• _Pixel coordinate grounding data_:
************
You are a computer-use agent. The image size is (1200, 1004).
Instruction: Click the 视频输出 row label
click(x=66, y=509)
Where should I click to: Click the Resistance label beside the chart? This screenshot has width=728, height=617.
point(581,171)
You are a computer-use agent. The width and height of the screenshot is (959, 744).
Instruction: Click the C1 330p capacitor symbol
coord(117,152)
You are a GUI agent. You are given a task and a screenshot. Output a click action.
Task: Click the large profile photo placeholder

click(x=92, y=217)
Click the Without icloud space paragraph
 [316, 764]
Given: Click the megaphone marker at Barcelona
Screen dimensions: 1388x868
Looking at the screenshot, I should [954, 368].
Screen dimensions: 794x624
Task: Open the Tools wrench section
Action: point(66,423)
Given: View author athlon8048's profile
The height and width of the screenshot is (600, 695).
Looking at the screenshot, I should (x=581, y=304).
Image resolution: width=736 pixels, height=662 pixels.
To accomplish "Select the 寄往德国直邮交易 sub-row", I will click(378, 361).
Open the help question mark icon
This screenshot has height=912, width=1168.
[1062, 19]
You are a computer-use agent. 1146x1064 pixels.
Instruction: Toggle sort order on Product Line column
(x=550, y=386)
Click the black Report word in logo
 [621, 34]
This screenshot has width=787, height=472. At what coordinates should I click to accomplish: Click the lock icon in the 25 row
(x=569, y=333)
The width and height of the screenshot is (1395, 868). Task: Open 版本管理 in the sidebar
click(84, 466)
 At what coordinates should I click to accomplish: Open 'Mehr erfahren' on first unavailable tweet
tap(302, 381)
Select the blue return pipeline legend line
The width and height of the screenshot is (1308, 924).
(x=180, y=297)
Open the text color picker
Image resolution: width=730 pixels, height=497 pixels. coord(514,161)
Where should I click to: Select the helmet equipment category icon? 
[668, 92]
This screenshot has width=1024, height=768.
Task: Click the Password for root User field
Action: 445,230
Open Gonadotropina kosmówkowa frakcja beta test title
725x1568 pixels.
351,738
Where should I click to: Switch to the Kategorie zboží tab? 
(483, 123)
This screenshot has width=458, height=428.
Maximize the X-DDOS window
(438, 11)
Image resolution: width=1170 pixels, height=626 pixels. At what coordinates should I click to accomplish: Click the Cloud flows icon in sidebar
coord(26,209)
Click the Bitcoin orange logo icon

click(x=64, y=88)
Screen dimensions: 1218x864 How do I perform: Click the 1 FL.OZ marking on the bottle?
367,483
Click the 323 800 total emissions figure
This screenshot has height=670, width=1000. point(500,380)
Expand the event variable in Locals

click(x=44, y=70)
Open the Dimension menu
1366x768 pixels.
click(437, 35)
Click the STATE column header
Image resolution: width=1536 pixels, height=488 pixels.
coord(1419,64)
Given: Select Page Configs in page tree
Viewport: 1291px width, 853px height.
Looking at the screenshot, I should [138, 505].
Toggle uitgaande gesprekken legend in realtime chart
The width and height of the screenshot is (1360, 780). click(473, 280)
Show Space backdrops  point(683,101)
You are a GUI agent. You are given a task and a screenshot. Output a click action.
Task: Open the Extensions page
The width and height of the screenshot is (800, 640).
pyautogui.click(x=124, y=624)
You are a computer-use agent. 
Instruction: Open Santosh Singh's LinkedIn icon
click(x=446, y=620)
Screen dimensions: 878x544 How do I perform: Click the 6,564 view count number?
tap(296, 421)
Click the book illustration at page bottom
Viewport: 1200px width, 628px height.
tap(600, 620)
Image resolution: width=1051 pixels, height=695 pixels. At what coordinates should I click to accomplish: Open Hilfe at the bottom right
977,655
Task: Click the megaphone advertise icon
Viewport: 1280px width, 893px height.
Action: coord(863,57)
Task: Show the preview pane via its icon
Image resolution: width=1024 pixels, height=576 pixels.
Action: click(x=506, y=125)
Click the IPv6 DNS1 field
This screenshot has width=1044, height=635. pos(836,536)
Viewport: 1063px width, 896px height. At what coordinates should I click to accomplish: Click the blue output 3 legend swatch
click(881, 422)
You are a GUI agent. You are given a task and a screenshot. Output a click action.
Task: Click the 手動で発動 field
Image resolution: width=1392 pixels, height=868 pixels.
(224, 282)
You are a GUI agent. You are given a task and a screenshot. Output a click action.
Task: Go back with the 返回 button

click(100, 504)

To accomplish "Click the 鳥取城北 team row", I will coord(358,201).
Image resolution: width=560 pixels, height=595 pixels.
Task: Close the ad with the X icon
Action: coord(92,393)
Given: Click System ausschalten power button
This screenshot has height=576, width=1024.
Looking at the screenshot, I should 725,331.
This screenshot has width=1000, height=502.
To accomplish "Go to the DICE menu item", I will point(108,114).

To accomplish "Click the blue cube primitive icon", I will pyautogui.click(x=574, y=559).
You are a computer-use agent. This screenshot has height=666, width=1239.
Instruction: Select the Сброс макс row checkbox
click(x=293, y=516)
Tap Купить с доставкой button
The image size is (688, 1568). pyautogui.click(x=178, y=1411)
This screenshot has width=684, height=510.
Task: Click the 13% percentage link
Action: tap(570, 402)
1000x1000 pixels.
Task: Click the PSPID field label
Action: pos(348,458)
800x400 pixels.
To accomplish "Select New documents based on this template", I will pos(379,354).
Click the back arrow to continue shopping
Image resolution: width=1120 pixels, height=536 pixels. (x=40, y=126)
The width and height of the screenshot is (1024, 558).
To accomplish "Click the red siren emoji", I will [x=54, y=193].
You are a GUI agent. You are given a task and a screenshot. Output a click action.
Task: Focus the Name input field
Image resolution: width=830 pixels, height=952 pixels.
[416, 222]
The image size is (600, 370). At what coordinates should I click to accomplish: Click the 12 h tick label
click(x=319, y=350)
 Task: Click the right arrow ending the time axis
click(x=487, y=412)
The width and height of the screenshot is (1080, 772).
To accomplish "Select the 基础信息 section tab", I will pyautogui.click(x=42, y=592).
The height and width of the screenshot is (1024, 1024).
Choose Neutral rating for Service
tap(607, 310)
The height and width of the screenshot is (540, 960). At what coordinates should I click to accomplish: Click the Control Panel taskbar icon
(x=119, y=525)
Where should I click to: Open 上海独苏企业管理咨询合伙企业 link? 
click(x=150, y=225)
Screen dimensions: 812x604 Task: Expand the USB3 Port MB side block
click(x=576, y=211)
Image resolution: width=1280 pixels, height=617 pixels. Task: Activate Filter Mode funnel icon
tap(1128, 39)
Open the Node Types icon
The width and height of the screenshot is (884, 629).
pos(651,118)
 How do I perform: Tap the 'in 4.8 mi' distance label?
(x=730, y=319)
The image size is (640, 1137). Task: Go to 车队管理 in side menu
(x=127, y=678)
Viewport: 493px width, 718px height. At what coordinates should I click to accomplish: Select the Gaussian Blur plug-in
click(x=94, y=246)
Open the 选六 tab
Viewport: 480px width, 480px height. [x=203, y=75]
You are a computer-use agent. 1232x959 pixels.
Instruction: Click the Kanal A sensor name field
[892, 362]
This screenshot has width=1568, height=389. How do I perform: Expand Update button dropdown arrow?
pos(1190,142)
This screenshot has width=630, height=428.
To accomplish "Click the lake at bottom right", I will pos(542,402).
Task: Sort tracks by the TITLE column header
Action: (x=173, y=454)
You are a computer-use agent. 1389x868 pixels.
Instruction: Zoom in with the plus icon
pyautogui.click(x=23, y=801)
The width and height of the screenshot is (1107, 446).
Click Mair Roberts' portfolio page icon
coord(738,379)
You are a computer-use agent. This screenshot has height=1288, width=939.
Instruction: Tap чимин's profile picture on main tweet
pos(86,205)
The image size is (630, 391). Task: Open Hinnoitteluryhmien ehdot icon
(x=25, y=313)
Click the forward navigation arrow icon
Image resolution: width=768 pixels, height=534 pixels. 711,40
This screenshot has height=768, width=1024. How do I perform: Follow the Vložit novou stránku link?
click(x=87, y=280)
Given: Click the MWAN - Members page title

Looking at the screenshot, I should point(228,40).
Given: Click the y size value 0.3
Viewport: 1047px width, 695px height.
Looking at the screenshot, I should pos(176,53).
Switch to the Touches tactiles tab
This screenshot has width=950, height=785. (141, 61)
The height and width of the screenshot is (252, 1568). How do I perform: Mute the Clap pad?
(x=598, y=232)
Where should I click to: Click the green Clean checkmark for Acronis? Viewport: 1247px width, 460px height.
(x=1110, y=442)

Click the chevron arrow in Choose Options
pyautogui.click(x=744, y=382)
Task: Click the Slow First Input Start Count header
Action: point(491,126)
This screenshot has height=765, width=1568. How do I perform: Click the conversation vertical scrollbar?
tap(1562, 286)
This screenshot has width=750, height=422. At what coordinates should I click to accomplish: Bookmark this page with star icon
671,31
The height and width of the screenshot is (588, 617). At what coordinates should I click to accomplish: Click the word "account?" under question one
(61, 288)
************
• _Task item_: In the data above, find each line that has the word "Show" and copy it out.

• _Answer space_:
Show Space backdrops  point(683,101)
Task: Show the preview pane via its icon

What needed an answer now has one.